ゼブラフィッシュ(塩崎一弘教授提供)
“だいやめ”は魚のストレス解消にも有効?-。鹿児島大学水産学部の塩崎一弘教授(49)=食品生命科学=らのグループは、芋焼酎の焼酎かすを利用して養殖魚のストレスを軽減する機能性飼料を開発した。鹿大が11日発表した。いけすへの衝突や共食いなどの行動が抑えられ、成長促進、水揚げ量増加につながると期待される。

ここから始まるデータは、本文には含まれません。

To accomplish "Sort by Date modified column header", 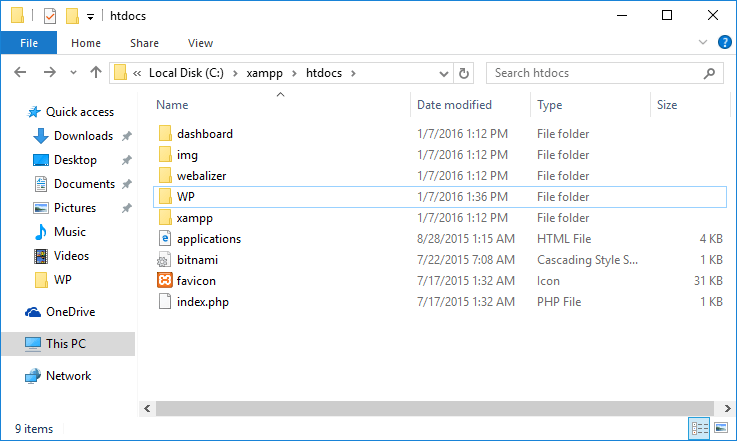I will coord(454,105).
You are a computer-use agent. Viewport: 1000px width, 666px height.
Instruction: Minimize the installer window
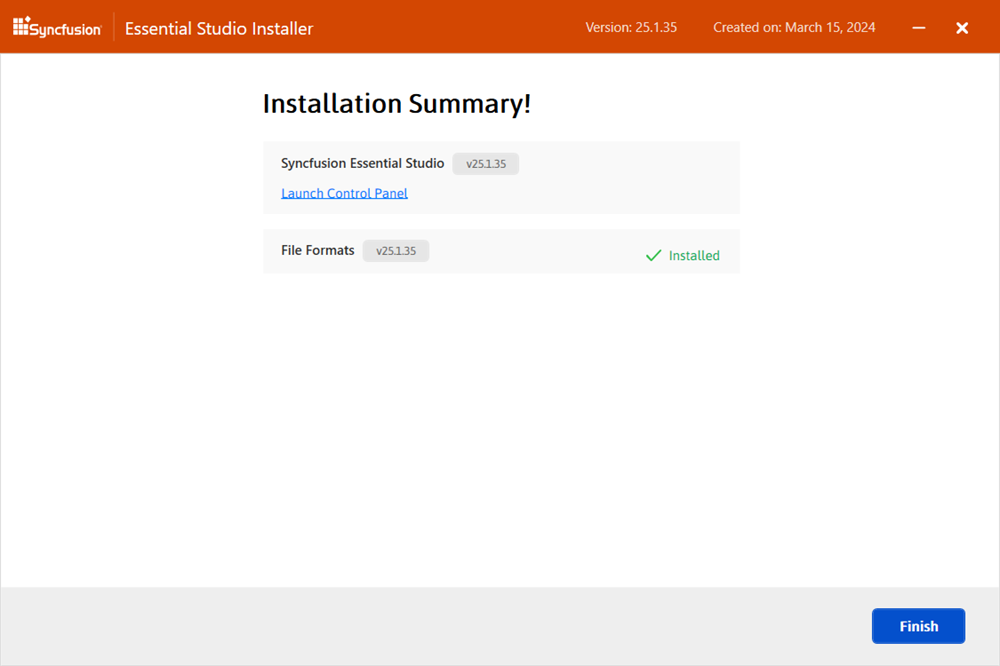click(x=918, y=27)
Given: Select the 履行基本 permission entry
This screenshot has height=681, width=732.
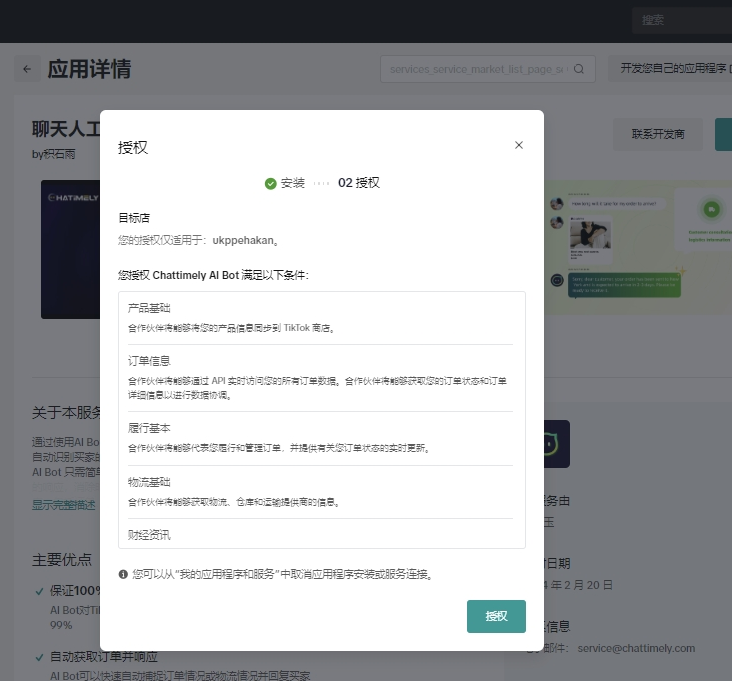Looking at the screenshot, I should [149, 428].
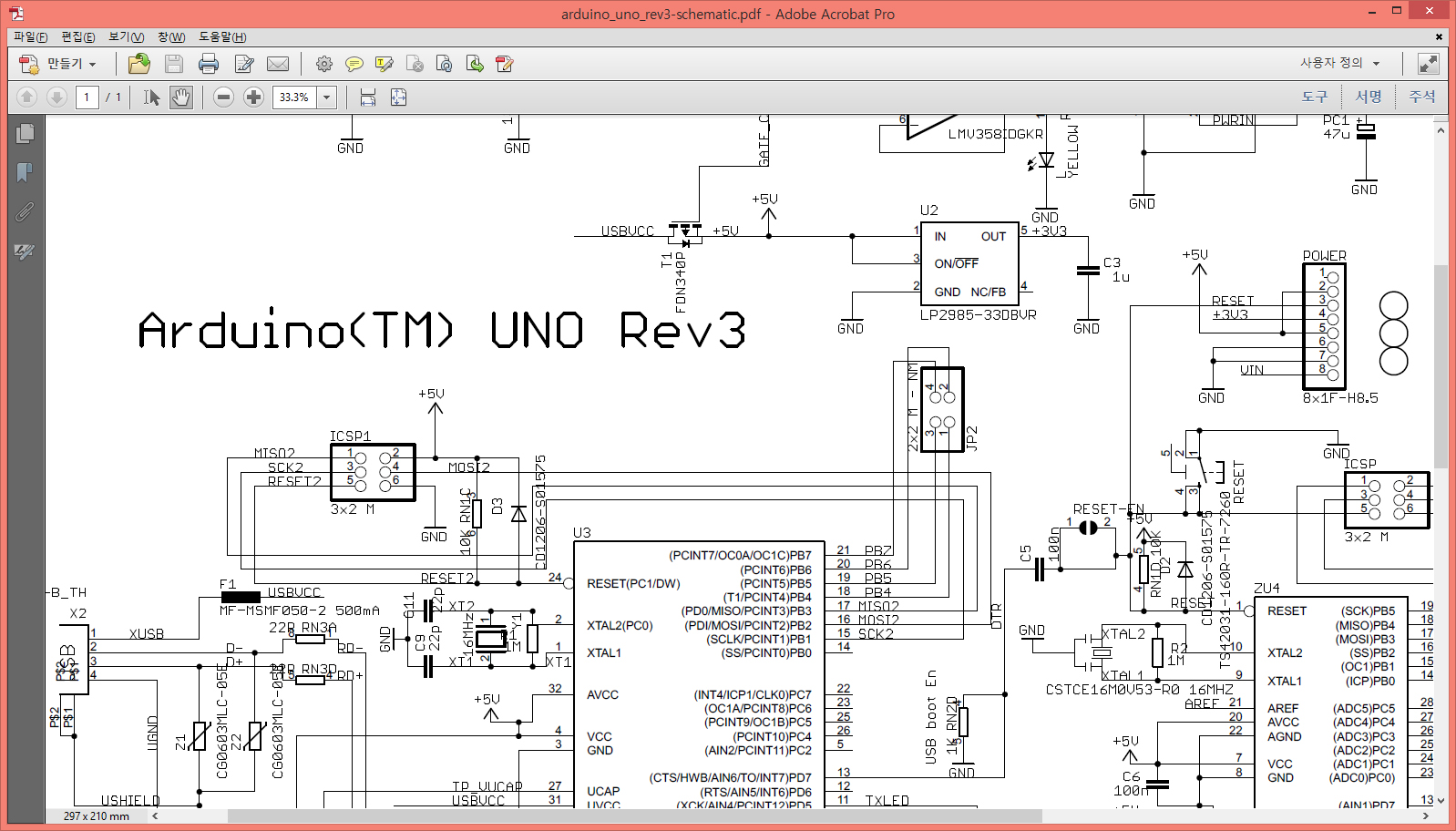Screen dimensions: 1456x831
Task: Click the Open file folder icon
Action: [139, 64]
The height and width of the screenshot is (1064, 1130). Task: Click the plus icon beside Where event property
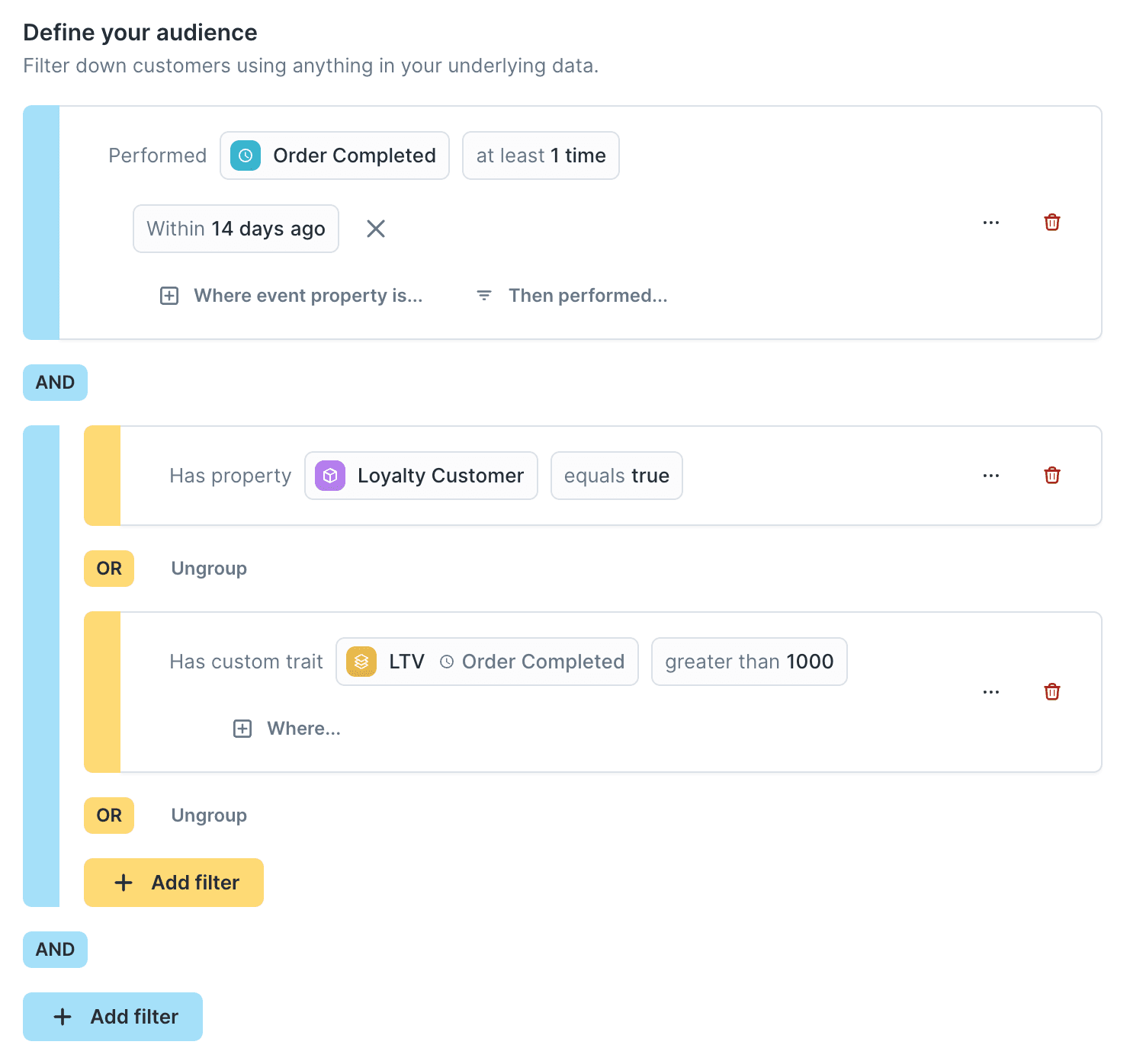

栄電社(鹿児島市)との共同研究。焼酎かすは一部が肥料などに活用されているが、腐敗しやすいといった課題があり、多くが産業廃棄物となっている。同社は焼酎かすを乳酸発酵させることで安定させる技術を開発。塩崎教授のグループは、この発酵物を飼料に添加して魚に与え、行動に及ぼす影響を調べた。
熱帯魚ゼブラフィッシュの不安を抑制するホルモンの機能を止めて、うつ状態にすると暗い場所を好み、群れを避けるようになる。このゼブラフィッシュに開発した飼料を与えると、明るい場所や群れの中で泳ぐ時間が増え、社会性が回復した。
メカニズムを解析すると、不安を抑制し社会性を促進するホルモン「イソトシン」が脳内で増加していることが分かった。イソトシンは人間では「幸せホルモン」として知られるオキシトシンに相当する。
塩崎教授は「焼酎かすを飼料に活用した例はこれまでもあったが、実際に行動の改善につながることが分かった。エコで安価、安定供給できる点も優れている」と話している。